<<<<

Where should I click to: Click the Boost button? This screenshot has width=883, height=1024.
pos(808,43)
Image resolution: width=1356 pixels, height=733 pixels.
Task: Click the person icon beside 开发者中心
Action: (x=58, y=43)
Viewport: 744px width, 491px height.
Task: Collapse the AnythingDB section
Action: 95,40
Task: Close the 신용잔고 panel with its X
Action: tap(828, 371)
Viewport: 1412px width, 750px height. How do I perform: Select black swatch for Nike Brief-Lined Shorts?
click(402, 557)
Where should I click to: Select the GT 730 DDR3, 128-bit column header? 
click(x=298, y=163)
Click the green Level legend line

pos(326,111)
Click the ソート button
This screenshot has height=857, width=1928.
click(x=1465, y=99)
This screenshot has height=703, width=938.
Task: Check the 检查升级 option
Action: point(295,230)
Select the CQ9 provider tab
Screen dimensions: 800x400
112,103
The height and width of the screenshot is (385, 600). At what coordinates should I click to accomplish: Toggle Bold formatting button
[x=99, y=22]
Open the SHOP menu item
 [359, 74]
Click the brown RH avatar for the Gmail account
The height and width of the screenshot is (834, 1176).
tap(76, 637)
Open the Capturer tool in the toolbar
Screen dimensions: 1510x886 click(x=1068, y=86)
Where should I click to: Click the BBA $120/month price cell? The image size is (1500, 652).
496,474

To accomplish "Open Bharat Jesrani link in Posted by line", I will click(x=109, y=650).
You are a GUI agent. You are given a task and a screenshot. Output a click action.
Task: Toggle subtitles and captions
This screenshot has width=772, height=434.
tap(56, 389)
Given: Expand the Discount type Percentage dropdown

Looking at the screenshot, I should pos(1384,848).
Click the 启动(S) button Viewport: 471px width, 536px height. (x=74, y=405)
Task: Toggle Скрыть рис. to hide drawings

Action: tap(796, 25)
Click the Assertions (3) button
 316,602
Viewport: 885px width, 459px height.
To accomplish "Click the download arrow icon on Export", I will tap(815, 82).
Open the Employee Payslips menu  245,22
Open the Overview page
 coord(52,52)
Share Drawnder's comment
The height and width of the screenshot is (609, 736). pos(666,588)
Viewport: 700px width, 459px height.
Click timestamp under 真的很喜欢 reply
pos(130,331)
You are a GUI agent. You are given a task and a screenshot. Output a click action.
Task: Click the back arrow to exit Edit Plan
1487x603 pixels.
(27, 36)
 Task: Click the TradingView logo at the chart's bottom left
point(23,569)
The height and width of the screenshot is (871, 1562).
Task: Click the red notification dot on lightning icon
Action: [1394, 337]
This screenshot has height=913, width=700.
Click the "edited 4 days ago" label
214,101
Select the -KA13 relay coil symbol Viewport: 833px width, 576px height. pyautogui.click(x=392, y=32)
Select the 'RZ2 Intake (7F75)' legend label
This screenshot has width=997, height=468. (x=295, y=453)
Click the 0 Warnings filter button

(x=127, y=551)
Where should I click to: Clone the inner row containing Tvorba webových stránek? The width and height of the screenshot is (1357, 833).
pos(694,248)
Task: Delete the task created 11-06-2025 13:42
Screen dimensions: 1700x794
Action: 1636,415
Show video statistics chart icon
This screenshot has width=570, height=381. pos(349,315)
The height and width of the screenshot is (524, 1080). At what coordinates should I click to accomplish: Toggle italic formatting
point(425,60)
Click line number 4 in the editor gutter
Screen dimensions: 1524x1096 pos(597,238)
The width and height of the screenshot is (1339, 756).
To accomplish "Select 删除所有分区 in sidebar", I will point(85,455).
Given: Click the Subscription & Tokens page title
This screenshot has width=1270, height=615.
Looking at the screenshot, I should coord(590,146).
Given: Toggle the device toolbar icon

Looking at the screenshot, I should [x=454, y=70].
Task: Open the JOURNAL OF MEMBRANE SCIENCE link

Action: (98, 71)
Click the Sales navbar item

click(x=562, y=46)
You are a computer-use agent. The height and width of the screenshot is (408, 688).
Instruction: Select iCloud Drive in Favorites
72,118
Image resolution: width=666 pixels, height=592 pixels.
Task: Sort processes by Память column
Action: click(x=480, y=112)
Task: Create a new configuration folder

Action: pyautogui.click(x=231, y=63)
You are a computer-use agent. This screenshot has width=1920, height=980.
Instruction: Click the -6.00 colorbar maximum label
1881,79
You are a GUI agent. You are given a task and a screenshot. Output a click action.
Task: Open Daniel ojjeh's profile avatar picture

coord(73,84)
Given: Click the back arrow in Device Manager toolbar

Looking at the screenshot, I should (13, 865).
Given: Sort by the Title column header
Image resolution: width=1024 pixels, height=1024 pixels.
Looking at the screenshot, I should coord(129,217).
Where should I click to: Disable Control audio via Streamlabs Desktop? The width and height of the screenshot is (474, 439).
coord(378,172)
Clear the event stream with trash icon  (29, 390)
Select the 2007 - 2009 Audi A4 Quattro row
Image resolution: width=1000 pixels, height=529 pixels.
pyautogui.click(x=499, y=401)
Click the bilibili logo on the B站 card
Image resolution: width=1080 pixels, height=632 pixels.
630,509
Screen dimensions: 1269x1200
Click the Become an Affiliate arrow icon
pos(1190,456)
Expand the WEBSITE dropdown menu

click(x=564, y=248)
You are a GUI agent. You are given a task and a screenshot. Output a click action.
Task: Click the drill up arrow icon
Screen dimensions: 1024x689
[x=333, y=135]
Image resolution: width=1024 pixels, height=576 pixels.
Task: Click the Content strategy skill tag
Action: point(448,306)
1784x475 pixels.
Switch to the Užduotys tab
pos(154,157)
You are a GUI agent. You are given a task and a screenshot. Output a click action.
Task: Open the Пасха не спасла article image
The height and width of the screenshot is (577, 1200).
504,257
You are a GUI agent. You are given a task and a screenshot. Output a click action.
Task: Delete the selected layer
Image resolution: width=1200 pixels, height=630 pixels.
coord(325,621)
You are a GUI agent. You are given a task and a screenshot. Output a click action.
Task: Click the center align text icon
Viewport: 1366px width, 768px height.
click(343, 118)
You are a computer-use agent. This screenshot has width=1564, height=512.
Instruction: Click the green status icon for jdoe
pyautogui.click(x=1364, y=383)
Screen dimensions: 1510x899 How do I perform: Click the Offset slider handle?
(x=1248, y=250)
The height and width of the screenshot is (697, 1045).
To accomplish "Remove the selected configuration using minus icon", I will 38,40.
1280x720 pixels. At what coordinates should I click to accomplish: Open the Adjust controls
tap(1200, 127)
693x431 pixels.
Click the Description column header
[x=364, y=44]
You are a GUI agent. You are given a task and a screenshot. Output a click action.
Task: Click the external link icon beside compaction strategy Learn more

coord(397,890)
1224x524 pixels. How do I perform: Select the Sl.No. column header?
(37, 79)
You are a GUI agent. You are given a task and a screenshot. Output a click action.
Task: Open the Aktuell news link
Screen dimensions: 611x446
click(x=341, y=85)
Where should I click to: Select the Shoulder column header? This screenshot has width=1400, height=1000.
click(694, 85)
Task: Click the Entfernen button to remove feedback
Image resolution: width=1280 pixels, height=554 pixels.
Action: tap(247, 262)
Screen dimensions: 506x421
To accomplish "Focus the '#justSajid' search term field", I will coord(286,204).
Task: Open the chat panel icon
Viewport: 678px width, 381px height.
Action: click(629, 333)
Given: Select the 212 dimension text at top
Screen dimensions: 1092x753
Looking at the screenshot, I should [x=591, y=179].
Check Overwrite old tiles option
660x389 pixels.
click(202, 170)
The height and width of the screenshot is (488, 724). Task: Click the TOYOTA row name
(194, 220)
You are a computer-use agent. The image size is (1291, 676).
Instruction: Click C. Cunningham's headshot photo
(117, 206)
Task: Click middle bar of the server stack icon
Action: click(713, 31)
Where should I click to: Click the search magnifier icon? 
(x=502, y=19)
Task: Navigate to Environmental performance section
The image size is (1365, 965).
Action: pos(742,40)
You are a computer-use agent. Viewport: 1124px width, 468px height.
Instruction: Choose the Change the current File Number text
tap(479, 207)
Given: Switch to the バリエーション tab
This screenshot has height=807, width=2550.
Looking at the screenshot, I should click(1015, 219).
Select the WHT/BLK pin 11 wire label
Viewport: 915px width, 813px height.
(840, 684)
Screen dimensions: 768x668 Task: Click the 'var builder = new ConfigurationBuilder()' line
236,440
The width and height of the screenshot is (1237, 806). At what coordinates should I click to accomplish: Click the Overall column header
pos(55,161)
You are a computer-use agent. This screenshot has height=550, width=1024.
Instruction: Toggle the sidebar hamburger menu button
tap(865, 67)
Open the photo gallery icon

>>>>

> **Problem requirements**: Quote the data above from the line containing "1784x475 pixels." to the line containing "Task: Click the center align text icon", inclusive, and stop.

> **Answer area**:
1784x475 pixels.
Switch to the Užduotys tab
pos(154,157)
You are a GUI agent. You are given a task and a screenshot. Output a click action.
Task: Open the Пасха не спасла article image
The height and width of the screenshot is (577, 1200).
504,257
You are a GUI agent. You are given a task and a screenshot. Output a click action.
Task: Delete the selected layer
Image resolution: width=1200 pixels, height=630 pixels.
coord(325,621)
You are a GUI agent. You are given a task and a screenshot. Output a click action.
Task: Click the center align text icon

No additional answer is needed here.